Der Koalitionsvertrag zeigt, dass die Themen Außenwirtschaft, Handelspolitik und Bürokratieabbau erheblich an Bedeutung gewonnen haben. Zugleich bleibt abzuwarten, wie die geplanten Vorhaben konkret umgesetzt werden. Spannend dürfte insbesondere werden, wie der angekündigte „Paradigmenwechsel“ bei den Ausfuhrgenehmigungen vollzogen werden soll. So sehen zahlreiche unionsrechtliche Verordnungen Genehmigungsvorbehalte für bestimmte Ausfuhren vor. Der EU-Mitgliedstaat Deutschland kann zwar in gewissem Maße mit nationalen Allgemeingenehmigungen arbeiten, jedoch unionsrechtliche Genehmigungserfordernisse nicht einfach unilateral „abschaffen“. Demgegenüber ist im Rahmen der Investitionskontrolle mit einem entschiedeneren Vorgehen und letztendlich wohl mehr Untersagungen zu rechnen.

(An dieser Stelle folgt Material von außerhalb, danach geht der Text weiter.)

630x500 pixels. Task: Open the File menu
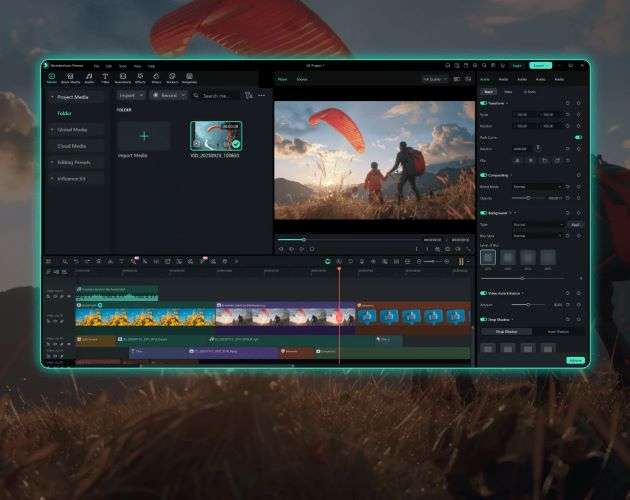pyautogui.click(x=96, y=66)
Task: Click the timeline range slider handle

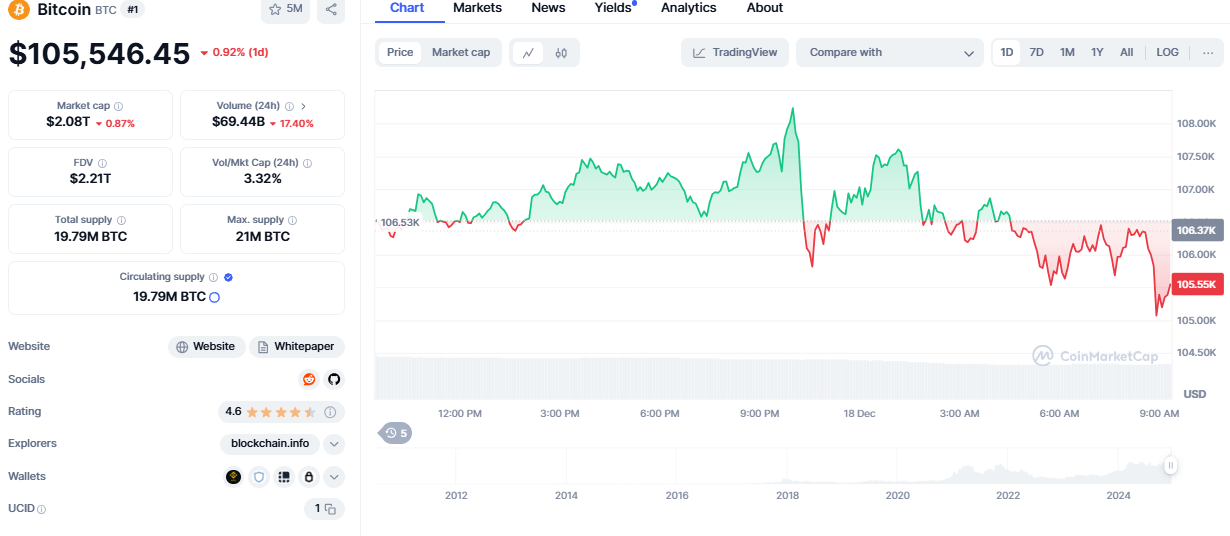Action: click(1170, 465)
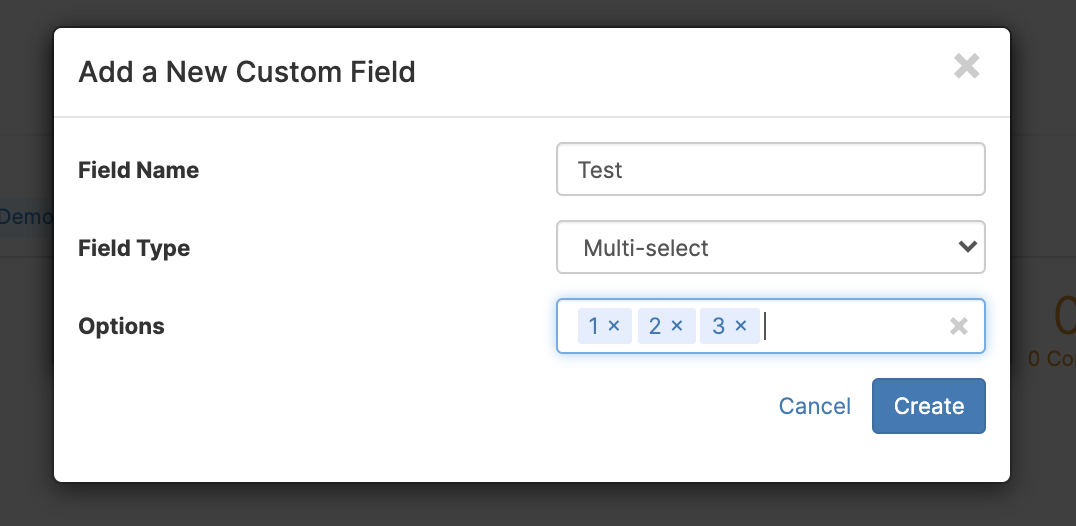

Im Bereich Green Trade setzt die Koalition den Fokus auf Bürokratieabbau. Die Bundesregierung strebt eine Abkehr von den vielfach aus der Wirtschaft kritisierten, übermäßigen regulatorischen Anforderungen europäischer und nationaler Gesetze im Rahmen von ESG an. Die Vorschläge im Koalitionsvertrag, insbesondere die Abschaffung des LkSG, dürften für viele Unternehmen erhebliche Auswirkungen haben.

Der Koalitionsvertrag selbst bildet jedoch lediglich den politischen Rahmen; konkrete Vorschläge zur Umsetzung der Vorhaben liegen naturgemäß noch nicht vor. Zudem stehen innerparteiliche Abstimmungen über den Koalitionsvertrag noch aus.